━━ Supplied information
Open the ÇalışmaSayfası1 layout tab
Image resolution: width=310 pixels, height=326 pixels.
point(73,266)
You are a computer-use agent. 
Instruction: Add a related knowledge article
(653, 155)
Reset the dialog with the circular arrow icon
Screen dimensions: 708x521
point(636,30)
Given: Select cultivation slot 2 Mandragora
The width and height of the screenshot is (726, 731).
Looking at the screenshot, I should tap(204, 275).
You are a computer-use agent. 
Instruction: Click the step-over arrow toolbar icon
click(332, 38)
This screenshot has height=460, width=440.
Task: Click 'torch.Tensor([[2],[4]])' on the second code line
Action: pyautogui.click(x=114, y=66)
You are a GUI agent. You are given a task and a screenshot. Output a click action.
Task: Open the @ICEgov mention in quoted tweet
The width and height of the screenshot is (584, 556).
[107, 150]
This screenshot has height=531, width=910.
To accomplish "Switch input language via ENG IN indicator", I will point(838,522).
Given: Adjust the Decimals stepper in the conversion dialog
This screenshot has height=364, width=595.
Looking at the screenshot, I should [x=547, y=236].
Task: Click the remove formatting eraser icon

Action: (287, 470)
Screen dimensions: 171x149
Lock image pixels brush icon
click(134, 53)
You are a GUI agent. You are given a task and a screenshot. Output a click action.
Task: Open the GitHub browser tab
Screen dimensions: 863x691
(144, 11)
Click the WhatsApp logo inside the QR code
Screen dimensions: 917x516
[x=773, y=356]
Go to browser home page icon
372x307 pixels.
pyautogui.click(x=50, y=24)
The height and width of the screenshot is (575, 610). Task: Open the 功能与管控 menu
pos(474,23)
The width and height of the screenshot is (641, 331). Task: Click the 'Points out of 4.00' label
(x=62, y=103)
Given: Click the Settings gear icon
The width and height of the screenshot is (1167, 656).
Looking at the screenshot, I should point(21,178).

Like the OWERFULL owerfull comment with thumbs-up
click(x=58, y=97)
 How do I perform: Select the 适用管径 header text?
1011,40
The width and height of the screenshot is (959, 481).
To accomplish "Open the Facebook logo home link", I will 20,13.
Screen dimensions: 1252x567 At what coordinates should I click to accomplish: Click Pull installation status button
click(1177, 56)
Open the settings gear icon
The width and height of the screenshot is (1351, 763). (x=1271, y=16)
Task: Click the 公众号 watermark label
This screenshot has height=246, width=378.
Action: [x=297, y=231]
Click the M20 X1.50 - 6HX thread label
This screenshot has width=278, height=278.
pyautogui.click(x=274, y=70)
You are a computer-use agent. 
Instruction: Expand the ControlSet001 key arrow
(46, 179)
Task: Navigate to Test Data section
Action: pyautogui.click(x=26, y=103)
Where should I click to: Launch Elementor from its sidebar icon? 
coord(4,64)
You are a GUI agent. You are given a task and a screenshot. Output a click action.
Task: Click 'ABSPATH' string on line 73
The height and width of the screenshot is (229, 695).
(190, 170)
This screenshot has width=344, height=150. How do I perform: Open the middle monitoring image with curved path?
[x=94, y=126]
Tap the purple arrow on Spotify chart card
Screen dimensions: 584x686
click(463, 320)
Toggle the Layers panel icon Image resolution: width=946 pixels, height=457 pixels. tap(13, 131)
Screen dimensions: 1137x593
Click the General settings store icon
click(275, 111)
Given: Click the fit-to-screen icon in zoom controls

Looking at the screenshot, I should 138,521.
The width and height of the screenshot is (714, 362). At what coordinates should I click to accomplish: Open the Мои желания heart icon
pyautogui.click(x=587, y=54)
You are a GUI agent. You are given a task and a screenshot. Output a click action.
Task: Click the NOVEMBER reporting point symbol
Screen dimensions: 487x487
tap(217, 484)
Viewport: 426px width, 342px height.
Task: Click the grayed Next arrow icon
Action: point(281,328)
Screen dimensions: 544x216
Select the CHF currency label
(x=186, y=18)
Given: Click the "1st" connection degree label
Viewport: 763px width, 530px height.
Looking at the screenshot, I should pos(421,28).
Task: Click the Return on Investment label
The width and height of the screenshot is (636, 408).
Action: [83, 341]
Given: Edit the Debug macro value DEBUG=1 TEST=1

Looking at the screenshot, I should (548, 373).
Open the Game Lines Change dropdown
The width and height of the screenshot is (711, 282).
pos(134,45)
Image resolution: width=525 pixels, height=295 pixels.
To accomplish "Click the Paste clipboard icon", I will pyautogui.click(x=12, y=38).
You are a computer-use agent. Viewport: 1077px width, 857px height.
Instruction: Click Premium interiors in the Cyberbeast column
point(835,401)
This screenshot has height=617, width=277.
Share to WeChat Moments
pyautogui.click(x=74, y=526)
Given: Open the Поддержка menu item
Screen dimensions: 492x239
━━━━
**Task instructions**.
Retype exactly, and only, the lines that run from the one with "Share to WeChat Moments" through the final line of the entries.

**Response box**.
Share to WeChat Moments
pyautogui.click(x=74, y=526)
Given: Open the Поддержка menu item
Screen dimensions: 492x239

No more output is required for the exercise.